J Neurol Surg B Skull Base 2012; 73 - A225
DOI: 10.1055/s-0032-1312273

Late-Term Presentation of Metastatic Renal Cell Carcinoma to the Sinonasal Cavity

Aaron K. Remenschneider 1(presenter), Stacey T. Gray 1, Peter Sadow 1
  • 1Boston, USA

Renal cell carcinoma is a relatively rare tumor, accounting for 3% of all adult malignancies. Metastatic disease is theorized to occur through hematogenous spread and to occur most often to bone, lung, and liver. However, the head and neck area has been reported as a site of metastasis in up to 15% of patients. Metastatic disease tends to present at or near the time of initial diagnosis, with only a handful of cases reporting metastatic disease greater than 10 years after primary tumor treatment. Sinonasal metastases often present with nasal obstruction and epistaxis, and these symptoms should raise concern for metastatic disease in any patient with a nasal mass and history of renal cell carcinoma. Workup should include pre-biopsy imaging. As these lesions are highly vascular, biopsy should be performed in a controlled setting. Pathologic specimens will demonstrate clear cytoplasm and show cells arranged in nests. AE1, AE3, and CAM 5.2, as well as RCC antigen staining, are positive. Once the diagnosis is established, local radiation therapy has been the treatment of choice, with or without concurrent chemotherapy. Surgical resection of the mass has been controversial, and usually reserved for debulking after primary radiotherapy.
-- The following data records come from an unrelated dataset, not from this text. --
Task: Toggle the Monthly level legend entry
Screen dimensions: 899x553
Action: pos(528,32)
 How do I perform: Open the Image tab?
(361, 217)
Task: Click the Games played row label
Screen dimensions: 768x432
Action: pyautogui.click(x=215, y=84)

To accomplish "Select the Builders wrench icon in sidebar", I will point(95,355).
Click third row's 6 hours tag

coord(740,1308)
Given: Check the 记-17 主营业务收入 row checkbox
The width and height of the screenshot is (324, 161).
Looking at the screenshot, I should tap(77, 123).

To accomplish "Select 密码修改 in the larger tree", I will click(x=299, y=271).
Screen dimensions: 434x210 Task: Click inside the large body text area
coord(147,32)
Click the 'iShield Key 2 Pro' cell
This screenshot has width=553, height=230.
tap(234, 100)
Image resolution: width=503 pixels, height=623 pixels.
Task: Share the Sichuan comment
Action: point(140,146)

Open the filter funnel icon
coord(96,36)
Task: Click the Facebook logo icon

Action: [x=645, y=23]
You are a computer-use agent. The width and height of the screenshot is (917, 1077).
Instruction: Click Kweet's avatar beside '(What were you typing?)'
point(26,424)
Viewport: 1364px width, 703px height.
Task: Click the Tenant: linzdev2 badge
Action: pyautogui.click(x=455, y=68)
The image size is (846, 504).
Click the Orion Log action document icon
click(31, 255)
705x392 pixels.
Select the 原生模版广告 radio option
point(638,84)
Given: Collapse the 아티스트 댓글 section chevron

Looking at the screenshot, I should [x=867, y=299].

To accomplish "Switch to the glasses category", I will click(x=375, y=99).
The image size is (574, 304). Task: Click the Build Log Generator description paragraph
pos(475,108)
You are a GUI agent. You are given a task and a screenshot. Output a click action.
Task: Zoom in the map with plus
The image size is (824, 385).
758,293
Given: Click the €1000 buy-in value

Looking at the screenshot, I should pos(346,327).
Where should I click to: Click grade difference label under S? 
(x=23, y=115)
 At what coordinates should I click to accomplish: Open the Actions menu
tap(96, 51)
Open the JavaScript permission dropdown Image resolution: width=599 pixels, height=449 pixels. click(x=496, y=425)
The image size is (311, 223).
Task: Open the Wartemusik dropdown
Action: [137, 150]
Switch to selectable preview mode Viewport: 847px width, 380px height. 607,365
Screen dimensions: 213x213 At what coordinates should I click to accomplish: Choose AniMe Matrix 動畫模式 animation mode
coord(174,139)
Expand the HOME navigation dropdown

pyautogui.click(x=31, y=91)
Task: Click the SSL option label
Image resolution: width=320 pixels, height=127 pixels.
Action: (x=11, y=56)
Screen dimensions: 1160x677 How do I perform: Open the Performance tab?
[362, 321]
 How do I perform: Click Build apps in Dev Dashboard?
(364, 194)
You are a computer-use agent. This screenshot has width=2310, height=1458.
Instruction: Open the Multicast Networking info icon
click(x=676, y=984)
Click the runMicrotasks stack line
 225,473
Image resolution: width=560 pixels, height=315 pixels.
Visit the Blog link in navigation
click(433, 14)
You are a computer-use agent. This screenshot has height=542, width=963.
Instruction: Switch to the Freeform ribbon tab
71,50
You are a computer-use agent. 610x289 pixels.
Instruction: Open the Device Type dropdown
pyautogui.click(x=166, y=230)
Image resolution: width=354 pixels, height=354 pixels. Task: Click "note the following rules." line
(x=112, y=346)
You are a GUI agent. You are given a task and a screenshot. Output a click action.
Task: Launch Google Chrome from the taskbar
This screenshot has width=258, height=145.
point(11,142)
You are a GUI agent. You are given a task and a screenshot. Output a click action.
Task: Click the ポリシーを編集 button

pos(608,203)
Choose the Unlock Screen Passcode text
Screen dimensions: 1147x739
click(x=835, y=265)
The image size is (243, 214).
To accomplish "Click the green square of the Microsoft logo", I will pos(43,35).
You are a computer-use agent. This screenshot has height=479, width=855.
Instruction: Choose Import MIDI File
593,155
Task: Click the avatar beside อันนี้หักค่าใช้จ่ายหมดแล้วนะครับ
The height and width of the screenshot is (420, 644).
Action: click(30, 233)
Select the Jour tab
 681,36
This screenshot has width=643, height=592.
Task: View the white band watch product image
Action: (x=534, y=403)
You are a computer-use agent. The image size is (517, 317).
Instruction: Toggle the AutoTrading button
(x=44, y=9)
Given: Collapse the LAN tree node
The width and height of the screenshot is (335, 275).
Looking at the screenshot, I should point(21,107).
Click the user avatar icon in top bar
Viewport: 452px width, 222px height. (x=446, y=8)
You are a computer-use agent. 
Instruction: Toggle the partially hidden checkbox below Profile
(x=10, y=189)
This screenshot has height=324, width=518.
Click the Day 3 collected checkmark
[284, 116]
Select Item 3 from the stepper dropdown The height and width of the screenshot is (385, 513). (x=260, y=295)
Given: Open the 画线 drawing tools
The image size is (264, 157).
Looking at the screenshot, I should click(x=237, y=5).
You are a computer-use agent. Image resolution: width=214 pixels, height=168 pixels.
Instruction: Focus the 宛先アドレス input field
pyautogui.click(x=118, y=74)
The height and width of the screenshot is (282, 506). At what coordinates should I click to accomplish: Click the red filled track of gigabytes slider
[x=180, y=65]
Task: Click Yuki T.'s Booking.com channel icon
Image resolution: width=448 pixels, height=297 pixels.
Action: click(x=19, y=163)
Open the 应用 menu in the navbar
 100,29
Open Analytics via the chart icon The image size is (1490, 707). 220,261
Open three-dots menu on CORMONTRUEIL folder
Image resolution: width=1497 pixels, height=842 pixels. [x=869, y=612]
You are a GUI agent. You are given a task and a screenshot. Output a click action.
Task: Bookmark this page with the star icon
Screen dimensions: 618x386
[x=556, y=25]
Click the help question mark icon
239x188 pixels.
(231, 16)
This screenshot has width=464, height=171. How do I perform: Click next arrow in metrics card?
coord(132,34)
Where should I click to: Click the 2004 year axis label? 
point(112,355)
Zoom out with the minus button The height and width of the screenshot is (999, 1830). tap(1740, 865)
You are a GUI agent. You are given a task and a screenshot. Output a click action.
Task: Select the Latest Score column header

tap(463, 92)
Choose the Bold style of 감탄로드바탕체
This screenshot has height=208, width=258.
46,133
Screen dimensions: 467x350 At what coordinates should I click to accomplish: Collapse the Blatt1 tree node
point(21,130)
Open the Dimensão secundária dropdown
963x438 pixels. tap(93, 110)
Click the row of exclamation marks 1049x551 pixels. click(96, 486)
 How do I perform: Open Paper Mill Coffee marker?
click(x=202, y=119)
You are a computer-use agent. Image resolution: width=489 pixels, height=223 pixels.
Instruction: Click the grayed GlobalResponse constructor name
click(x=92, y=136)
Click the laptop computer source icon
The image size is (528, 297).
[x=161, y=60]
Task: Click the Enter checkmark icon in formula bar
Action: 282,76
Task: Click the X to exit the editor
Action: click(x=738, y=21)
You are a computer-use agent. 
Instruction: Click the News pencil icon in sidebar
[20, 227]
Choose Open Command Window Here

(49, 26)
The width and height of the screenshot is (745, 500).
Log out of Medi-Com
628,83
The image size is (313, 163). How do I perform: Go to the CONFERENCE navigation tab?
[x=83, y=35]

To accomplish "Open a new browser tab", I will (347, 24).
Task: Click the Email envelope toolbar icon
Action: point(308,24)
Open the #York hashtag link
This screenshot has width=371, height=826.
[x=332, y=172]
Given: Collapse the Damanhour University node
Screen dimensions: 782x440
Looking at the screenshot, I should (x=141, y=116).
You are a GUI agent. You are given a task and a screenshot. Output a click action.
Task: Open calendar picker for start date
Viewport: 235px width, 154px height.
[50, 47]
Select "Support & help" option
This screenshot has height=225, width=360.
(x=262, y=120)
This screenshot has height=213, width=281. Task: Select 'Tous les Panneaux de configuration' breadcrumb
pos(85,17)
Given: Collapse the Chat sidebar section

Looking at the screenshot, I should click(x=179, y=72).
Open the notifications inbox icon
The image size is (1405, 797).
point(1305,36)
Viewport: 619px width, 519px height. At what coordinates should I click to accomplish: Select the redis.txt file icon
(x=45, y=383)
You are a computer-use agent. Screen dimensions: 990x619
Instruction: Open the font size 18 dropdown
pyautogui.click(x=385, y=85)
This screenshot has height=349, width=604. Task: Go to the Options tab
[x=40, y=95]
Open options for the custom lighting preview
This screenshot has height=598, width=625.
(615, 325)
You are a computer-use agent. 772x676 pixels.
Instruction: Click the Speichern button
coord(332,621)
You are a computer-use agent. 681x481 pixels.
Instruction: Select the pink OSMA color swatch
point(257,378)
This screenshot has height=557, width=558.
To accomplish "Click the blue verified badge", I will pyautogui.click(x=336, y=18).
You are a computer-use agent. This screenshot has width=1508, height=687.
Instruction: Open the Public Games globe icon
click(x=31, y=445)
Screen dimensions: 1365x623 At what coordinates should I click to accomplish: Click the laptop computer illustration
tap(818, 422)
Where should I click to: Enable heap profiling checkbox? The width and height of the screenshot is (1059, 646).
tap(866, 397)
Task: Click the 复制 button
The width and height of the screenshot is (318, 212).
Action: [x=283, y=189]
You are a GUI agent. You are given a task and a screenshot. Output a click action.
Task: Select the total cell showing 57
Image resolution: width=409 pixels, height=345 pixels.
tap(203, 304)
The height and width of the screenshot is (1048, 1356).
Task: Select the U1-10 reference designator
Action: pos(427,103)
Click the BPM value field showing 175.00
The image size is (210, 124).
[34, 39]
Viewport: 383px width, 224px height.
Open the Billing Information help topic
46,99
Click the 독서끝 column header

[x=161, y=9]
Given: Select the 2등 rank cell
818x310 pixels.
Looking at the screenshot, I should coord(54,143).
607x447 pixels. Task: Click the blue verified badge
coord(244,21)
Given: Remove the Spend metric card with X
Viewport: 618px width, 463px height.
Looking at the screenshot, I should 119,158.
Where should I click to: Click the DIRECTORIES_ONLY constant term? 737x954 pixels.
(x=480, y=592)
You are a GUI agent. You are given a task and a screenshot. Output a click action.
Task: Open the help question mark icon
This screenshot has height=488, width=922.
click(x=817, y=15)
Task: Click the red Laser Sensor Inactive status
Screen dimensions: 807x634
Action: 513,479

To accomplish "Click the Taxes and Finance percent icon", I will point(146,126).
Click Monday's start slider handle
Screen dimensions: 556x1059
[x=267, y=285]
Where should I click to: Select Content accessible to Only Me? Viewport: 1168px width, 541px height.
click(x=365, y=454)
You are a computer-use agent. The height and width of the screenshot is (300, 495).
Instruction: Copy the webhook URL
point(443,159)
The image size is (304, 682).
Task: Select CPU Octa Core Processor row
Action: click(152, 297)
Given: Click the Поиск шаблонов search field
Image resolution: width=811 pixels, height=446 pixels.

We present the case of a 53-year-old gentleman with a 4-month history of left-sided nasal congestion and facial pressure without epistaxis. Greater than 10 years prior to presentation, he had undergone a right nephrectomy for a T1 renal cell carcinoma that required no further therapy. On examination, nasal endoscopy was remarkable for a mass in the left nasal cavity. A CT scan revealed a vascular, expansile polypoid soft tissue mass within the region of the left superior turbinate and sphenoethmoid recess, extending into the sphenoid sinus and choana. It measured 4 × 3 × 2 cm and exhibited bony remodeling along the medial maxillary wall. The initial biopsy resulted in extensive bleeding, and pathology was suggestive of a benign process, such as hemangioma. Therefore, preoperative embolization and subsequent excision of the mass was performed. The entirety of the mass was removed endoscopically en bloc with minimal intraoperative bleeding. The final pathology was consistent with renal cell carcinoma. The patient received postoperative radiation therapy and is completely disease free 1 year after resection of the metastasis.

As a rare entity, renal cell carcinoma metastatic to the sinonasal cavity has been traditionally treated with radiation with or without chemotherapy. We report a patient who underwent preoperative embolization, complete surgical resection of the mass, and postoperative radiation, who is currently free of disease.